## RAW DATA:

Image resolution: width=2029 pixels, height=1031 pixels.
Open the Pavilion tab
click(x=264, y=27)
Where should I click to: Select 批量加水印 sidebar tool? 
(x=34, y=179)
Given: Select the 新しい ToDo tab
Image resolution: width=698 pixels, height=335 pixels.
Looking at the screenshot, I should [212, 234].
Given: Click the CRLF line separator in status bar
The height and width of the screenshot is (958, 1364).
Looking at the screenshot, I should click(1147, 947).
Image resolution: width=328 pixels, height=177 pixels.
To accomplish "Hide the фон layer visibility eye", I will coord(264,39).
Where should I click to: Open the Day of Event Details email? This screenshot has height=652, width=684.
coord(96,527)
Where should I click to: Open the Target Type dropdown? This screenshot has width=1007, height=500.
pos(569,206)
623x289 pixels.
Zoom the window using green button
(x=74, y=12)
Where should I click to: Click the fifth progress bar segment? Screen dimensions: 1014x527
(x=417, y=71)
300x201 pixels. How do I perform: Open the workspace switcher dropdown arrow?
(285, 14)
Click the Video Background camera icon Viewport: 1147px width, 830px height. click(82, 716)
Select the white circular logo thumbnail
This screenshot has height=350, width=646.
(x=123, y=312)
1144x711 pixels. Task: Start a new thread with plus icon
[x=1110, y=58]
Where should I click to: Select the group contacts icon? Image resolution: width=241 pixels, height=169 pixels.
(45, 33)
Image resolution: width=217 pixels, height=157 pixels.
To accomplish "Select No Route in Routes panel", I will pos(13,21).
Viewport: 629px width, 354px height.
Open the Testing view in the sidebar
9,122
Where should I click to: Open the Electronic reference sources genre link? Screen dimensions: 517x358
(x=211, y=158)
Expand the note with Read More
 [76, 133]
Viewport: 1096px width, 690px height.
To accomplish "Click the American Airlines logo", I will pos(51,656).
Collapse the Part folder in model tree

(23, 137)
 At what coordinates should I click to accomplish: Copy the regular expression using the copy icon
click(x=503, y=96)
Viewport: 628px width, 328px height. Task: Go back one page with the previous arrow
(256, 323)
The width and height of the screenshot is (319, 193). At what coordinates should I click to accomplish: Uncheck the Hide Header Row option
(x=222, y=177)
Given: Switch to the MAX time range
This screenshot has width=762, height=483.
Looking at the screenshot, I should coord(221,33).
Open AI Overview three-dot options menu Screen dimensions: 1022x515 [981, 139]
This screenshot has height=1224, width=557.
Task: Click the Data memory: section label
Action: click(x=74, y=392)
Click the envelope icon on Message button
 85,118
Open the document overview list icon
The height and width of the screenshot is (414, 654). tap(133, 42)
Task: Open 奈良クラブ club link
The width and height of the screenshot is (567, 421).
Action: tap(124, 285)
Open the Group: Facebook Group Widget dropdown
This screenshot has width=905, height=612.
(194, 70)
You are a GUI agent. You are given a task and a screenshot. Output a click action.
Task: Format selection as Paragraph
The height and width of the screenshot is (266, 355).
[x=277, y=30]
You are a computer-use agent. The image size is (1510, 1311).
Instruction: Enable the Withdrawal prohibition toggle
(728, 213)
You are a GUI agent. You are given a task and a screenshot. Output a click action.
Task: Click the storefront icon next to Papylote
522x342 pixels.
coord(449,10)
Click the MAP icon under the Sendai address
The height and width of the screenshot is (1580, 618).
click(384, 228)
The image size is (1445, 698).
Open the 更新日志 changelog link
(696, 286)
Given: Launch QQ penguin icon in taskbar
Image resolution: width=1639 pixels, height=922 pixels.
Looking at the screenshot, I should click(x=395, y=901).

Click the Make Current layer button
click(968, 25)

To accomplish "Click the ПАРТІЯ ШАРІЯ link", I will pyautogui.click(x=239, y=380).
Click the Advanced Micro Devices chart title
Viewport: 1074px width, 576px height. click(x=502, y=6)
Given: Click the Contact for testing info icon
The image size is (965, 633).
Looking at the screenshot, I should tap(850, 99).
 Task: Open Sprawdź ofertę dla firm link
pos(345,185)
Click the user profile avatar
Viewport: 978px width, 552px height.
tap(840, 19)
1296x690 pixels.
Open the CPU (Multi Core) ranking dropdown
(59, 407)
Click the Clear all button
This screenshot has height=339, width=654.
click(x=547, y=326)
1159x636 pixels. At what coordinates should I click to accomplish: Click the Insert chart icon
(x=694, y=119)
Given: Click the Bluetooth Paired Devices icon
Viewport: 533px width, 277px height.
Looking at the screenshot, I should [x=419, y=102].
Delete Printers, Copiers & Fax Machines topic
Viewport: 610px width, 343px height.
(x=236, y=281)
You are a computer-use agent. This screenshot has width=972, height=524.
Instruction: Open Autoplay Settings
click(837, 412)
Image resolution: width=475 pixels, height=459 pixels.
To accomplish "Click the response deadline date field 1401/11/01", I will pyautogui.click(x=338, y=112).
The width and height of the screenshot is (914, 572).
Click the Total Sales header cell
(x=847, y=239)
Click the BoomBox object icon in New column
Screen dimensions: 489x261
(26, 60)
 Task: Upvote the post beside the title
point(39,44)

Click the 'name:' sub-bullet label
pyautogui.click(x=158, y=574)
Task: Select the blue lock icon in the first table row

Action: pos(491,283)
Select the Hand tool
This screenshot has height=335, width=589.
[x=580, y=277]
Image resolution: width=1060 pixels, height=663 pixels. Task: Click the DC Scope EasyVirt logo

## WHAT TO DO:
Reproduce all of the records above verbatim, keeping every line in its original order.

## THE SOLUTION:
Image resolution: width=2029 pixels, height=1031 pixels.
Open the Pavilion tab
click(x=264, y=27)
Where should I click to: Select 批量加水印 sidebar tool? 
(x=34, y=179)
Given: Select the 新しい ToDo tab
Image resolution: width=698 pixels, height=335 pixels.
Looking at the screenshot, I should [212, 234].
Given: Click the CRLF line separator in status bar
The height and width of the screenshot is (958, 1364).
Looking at the screenshot, I should click(1147, 947).
Image resolution: width=328 pixels, height=177 pixels.
To accomplish "Hide the фон layer visibility eye", I will coord(264,39).
Where should I click to: Open the Day of Event Details email? This screenshot has height=652, width=684.
coord(96,527)
Where should I click to: Open the Target Type dropdown? This screenshot has width=1007, height=500.
pos(569,206)
623x289 pixels.
Zoom the window using green button
(x=74, y=12)
Where should I click to: Click the fifth progress bar segment? Screen dimensions: 1014x527
(x=417, y=71)
300x201 pixels. How do I perform: Open the workspace switcher dropdown arrow?
(285, 14)
Click the Video Background camera icon Viewport: 1147px width, 830px height. click(82, 716)
Select the white circular logo thumbnail
This screenshot has height=350, width=646.
(x=123, y=312)
1144x711 pixels. Task: Start a new thread with plus icon
[x=1110, y=58]
Where should I click to: Select the group contacts icon? Image resolution: width=241 pixels, height=169 pixels.
(45, 33)
Image resolution: width=217 pixels, height=157 pixels.
To accomplish "Select No Route in Routes panel", I will pos(13,21).
Viewport: 629px width, 354px height.
Open the Testing view in the sidebar
9,122
Where should I click to: Open the Electronic reference sources genre link? Screen dimensions: 517x358
(x=211, y=158)
Expand the note with Read More
 [76, 133]
Viewport: 1096px width, 690px height.
To accomplish "Click the American Airlines logo", I will pos(51,656).
Collapse the Part folder in model tree

(23, 137)
 At what coordinates should I click to accomplish: Copy the regular expression using the copy icon
click(x=503, y=96)
Viewport: 628px width, 328px height. Task: Go back one page with the previous arrow
(256, 323)
The width and height of the screenshot is (319, 193). At what coordinates should I click to accomplish: Uncheck the Hide Header Row option
(x=222, y=177)
Given: Switch to the MAX time range
This screenshot has width=762, height=483.
Looking at the screenshot, I should coord(221,33).
Open AI Overview three-dot options menu Screen dimensions: 1022x515 [981, 139]
This screenshot has height=1224, width=557.
Task: Click the Data memory: section label
Action: click(x=74, y=392)
Click the envelope icon on Message button
 85,118
Open the document overview list icon
The height and width of the screenshot is (414, 654). tap(133, 42)
Task: Open 奈良クラブ club link
The width and height of the screenshot is (567, 421).
Action: tap(124, 285)
Open the Group: Facebook Group Widget dropdown
This screenshot has width=905, height=612.
(194, 70)
You are a GUI agent. You are given a task and a screenshot. Output a click action.
Task: Format selection as Paragraph
The height and width of the screenshot is (266, 355).
[x=277, y=30]
You are a computer-use agent. The image size is (1510, 1311).
Instruction: Enable the Withdrawal prohibition toggle
(728, 213)
You are a GUI agent. You are given a task and a screenshot. Output a click action.
Task: Click the storefront icon next to Papylote
522x342 pixels.
coord(449,10)
Click the MAP icon under the Sendai address
The height and width of the screenshot is (1580, 618).
click(384, 228)
The image size is (1445, 698).
Open the 更新日志 changelog link
(696, 286)
Given: Launch QQ penguin icon in taskbar
Image resolution: width=1639 pixels, height=922 pixels.
Looking at the screenshot, I should click(x=395, y=901).

Click the Make Current layer button
click(968, 25)

To accomplish "Click the ПАРТІЯ ШАРІЯ link", I will pyautogui.click(x=239, y=380).
Click the Advanced Micro Devices chart title
Viewport: 1074px width, 576px height. click(x=502, y=6)
Given: Click the Contact for testing info icon
The image size is (965, 633).
Looking at the screenshot, I should tap(850, 99).
 Task: Open Sprawdź ofertę dla firm link
pos(345,185)
Click the user profile avatar
Viewport: 978px width, 552px height.
tap(840, 19)
1296x690 pixels.
Open the CPU (Multi Core) ranking dropdown
(59, 407)
Click the Clear all button
This screenshot has height=339, width=654.
click(x=547, y=326)
1159x636 pixels. At what coordinates should I click to accomplish: Click the Insert chart icon
(x=694, y=119)
Given: Click the Bluetooth Paired Devices icon
Viewport: 533px width, 277px height.
Looking at the screenshot, I should [x=419, y=102].
Delete Printers, Copiers & Fax Machines topic
Viewport: 610px width, 343px height.
(x=236, y=281)
You are a computer-use agent. This screenshot has width=972, height=524.
Instruction: Open Autoplay Settings
click(837, 412)
Image resolution: width=475 pixels, height=459 pixels.
To accomplish "Click the response deadline date field 1401/11/01", I will pyautogui.click(x=338, y=112).
The width and height of the screenshot is (914, 572).
Click the Total Sales header cell
(x=847, y=239)
Click the BoomBox object icon in New column
Screen dimensions: 489x261
(26, 60)
 Task: Upvote the post beside the title
point(39,44)

Click the 'name:' sub-bullet label
pyautogui.click(x=158, y=574)
Task: Select the blue lock icon in the first table row

Action: pos(491,283)
Select the Hand tool
This screenshot has height=335, width=589.
[x=580, y=277]
Image resolution: width=1060 pixels, height=663 pixels. Task: Click the DC Scope EasyVirt logo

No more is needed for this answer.